Как только Астьер остался один, он дал волю чувствам и теперь сколько душе угодно мог упиваться свободой. Не теряя времени, он разогнал слайдер до звуковой скорости, быстро достиг пункта назначения, но задерживаться не стал, а заложил круг над шельфовой зоной, безошибочно ориентируясь по лентам течений, которые, зародившись в глубинах абиссали, тянулись к берегу, но там отталкивались прибрежными отмелями и вновь уползали в морскую пучину.
Вот он, первородный мир! Высокое коралловое небо, пусть даже чуждое земной натуре, но не лишенное притягательности; уклад напитанных рудоносными соками недр, сулящий тьму волнующих открытий; непередаваемый словами, но без труда обыгрываемый чувствами колорит первобытного декора. Кажется, еще немного, еще чуть-чуть, и падет заслон густопсовой закоснелости, ограждающий сущее от воображаемого, желаемое от невозможного, а вслед за тем без всякого стороннего указа, выстроится в ясно обозначенную цепь бессистемная взвесь интуитивных позывов. И тогда, в минуту откровения, на смену слепому недомыслию придет понимание извечных истин: откуда и зачем воспроизвелись материя, время, сознание…
Напоследок, вдоволь намотавшись над взбитым с бурунами водным зеркалом, он несколько раз проутюжил дендрит береговой кромки, и только потом приземлился у режимной подстанции.

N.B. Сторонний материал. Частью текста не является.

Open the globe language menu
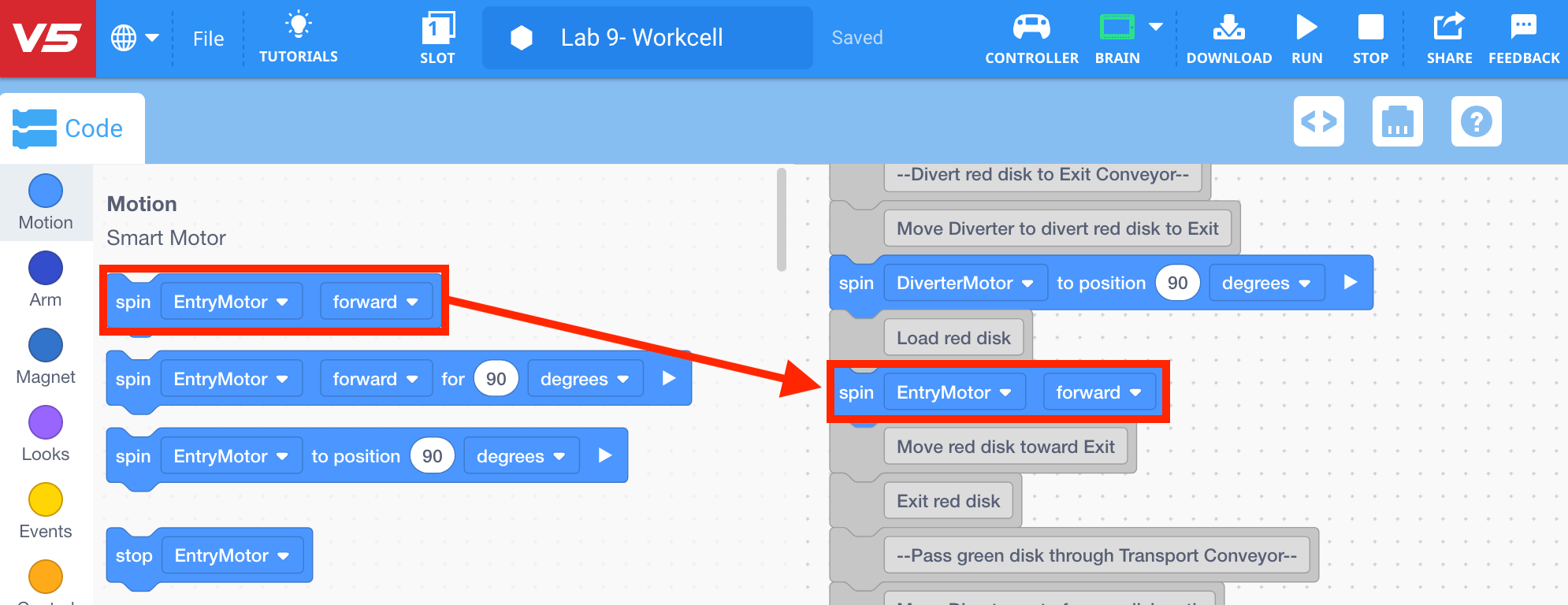Image resolution: width=1568 pixels, height=605 pixels. (x=135, y=38)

Волны с мерным рокотом обрушивались на крошечный фрагмент сохранившегося от размыва пляжа. С волнением, больше свойственным стажеру, вглядывался он в доисторический ландшафт. Тут господствовали порядок и пропорции, которые могли быть созданы только природой. Со стороны моря необозримая даль с редкими вкраплениями островов и плавающими на поверхности воды блоками вулканических пемз — продуктами подводных извержений. На горизонте тучи цвета сланца. Со стороны материка: пустыня и до блеска вылизанные песчаными шквалами скалы; кровь небесной подсветки с комьями грузных облаков; в отдалении цепь подозрительно затихших в ожидании очередного катаклизма вулканов. Справа и слева высоченные и отвесные, вздрагивающие под напором прибоя уступы. Под ногами россыпь гранитного крошева и камни, покрытые белесоватыми пятнами минеральных высолов.